§ DATA LISTING
────────

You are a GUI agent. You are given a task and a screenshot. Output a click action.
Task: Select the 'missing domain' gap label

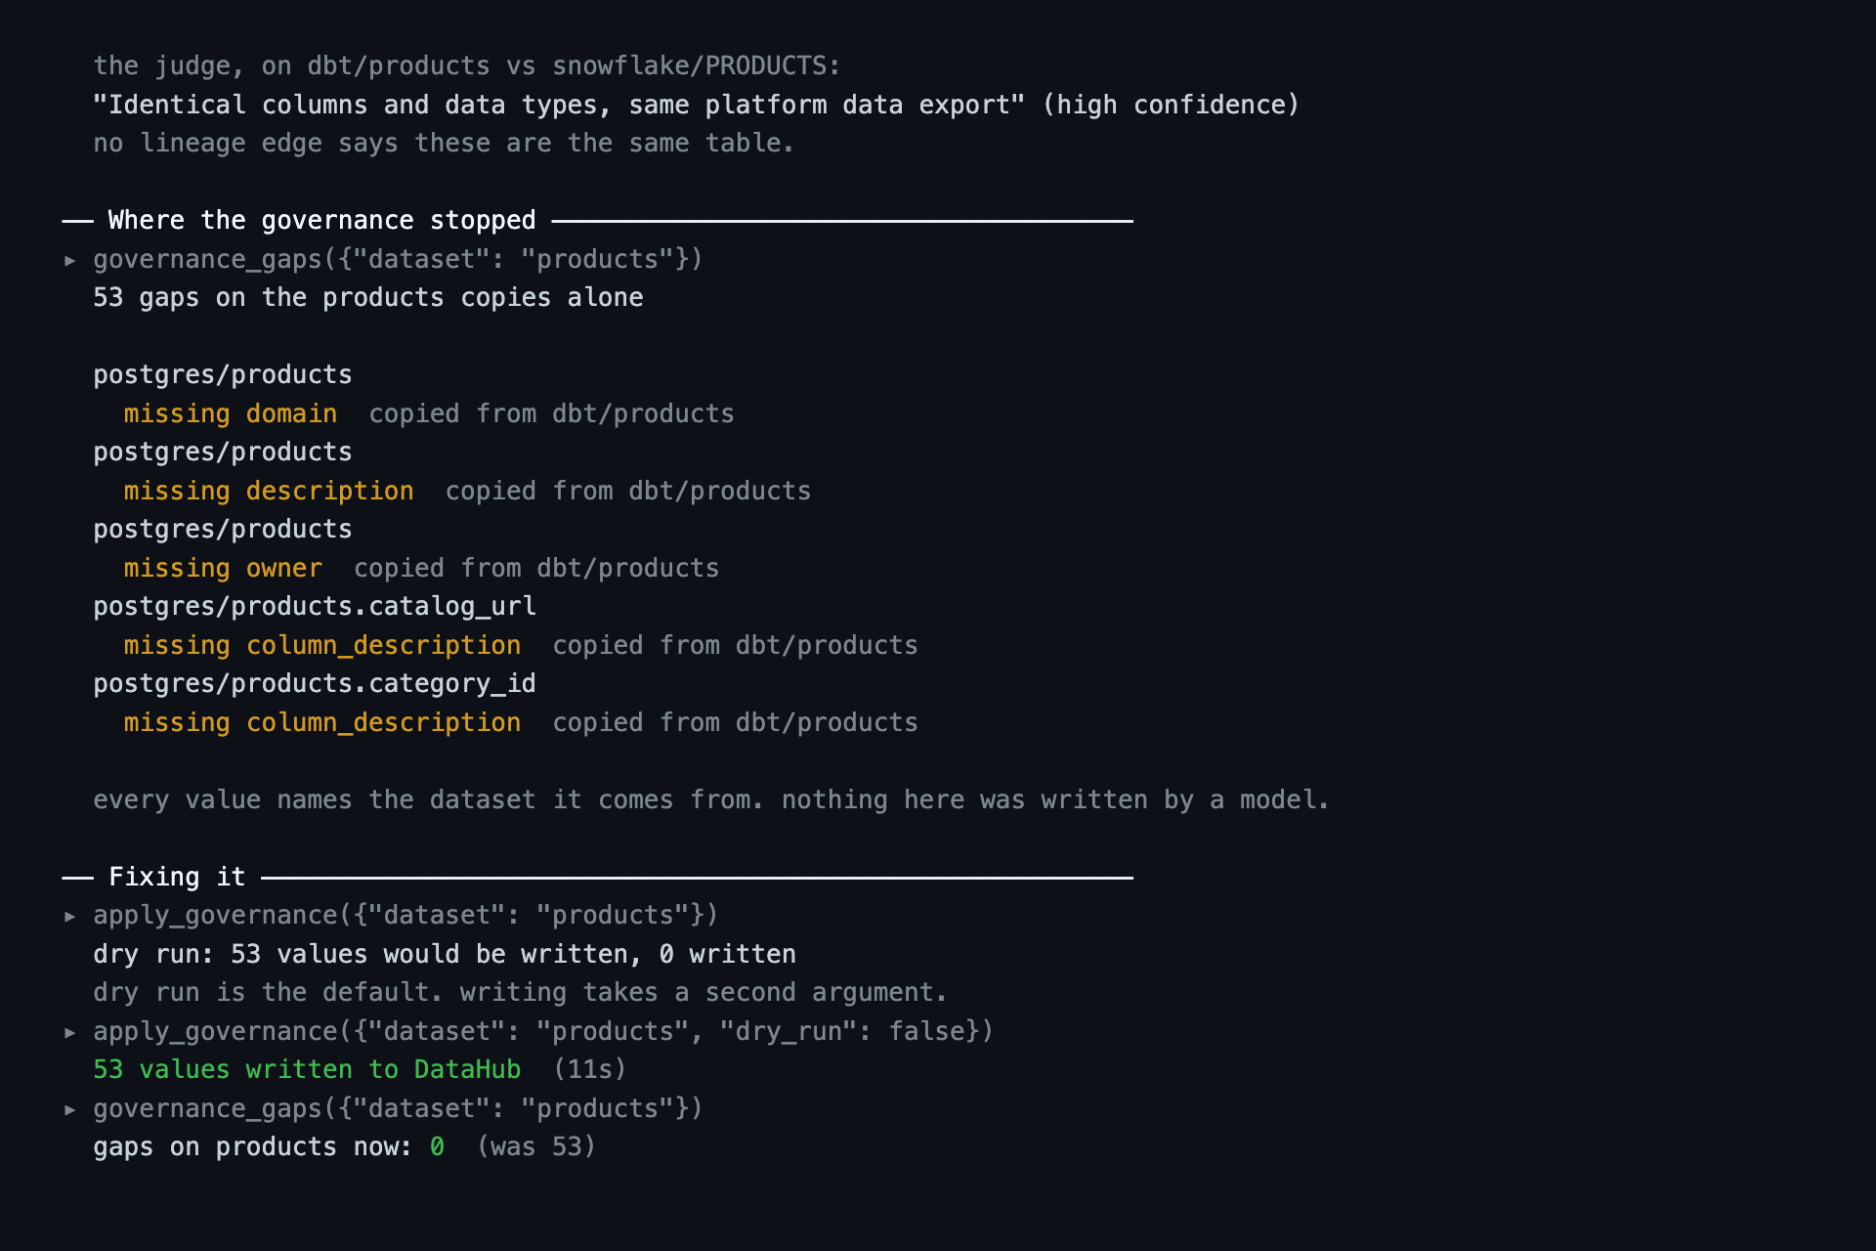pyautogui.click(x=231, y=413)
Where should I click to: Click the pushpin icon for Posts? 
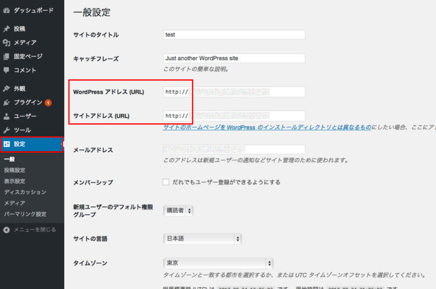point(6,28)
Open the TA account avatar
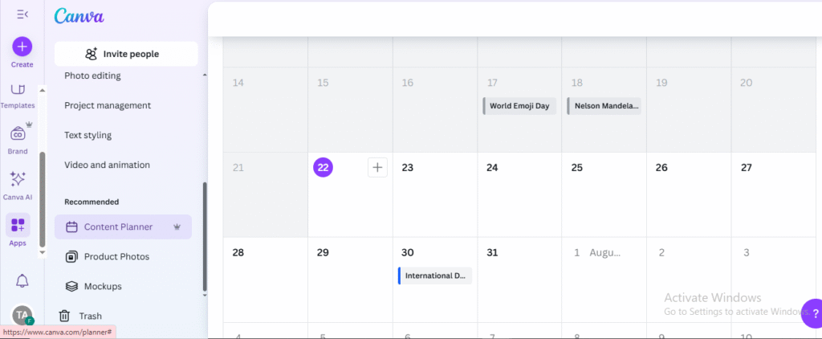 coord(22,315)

────────

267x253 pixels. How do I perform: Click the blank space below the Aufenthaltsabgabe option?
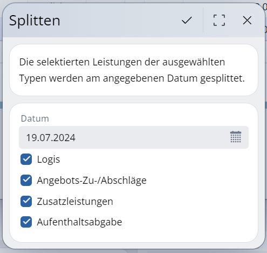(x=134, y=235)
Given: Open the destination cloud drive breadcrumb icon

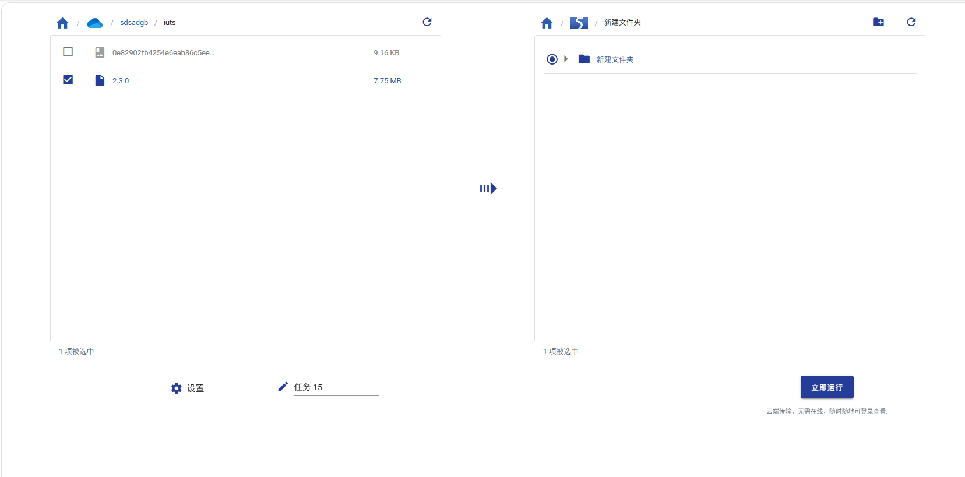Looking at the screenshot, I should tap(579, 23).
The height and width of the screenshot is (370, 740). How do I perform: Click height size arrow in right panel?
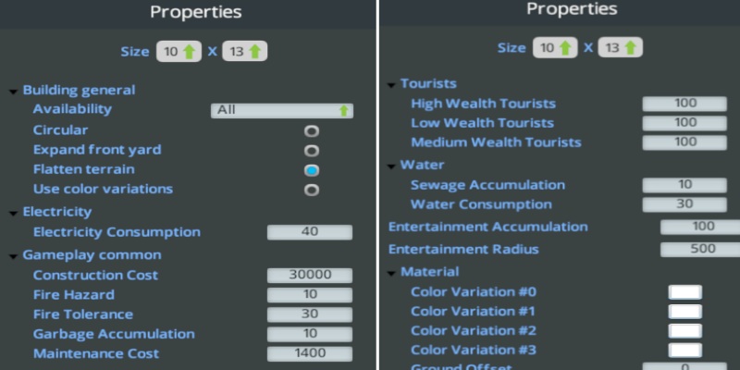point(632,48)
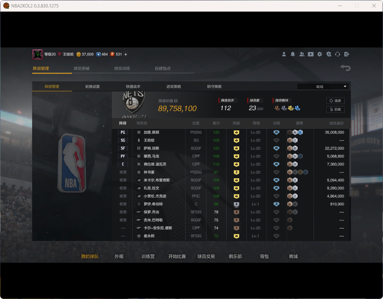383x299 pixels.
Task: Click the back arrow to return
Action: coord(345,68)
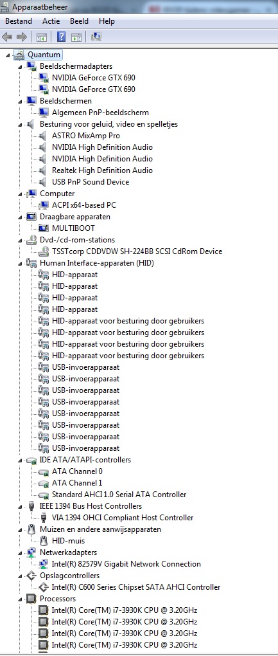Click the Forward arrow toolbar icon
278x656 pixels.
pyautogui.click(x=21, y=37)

────────

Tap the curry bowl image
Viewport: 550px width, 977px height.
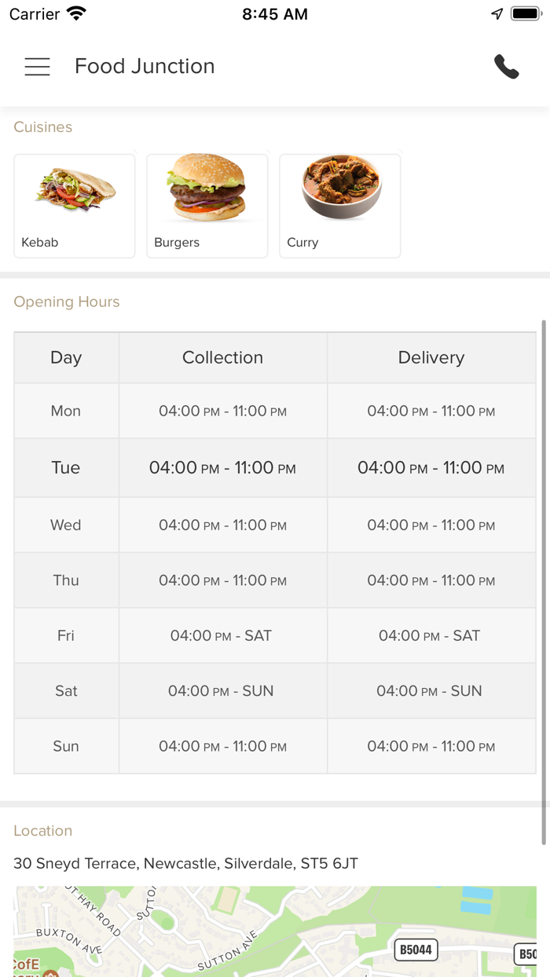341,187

────────

§ TASK REQUIREMENTS
Please print everything from the line that contains "Given: Open the" down to the line that contains "pyautogui.click(x=21, y=37)", copying the entries without any changes and leaving out the pictures.

§ SOLUTION TO THE EXERCISE
Given: Open the destination cloud drive breadcrumb icon

Looking at the screenshot, I should tap(579, 23).
The height and width of the screenshot is (370, 740). How do I perform: Click height size arrow in right panel?
point(632,48)
383x299 pixels.
Task: Click the back arrow to return
Action: coord(345,68)
Click the Forward arrow toolbar icon
278x656 pixels.
pyautogui.click(x=21, y=37)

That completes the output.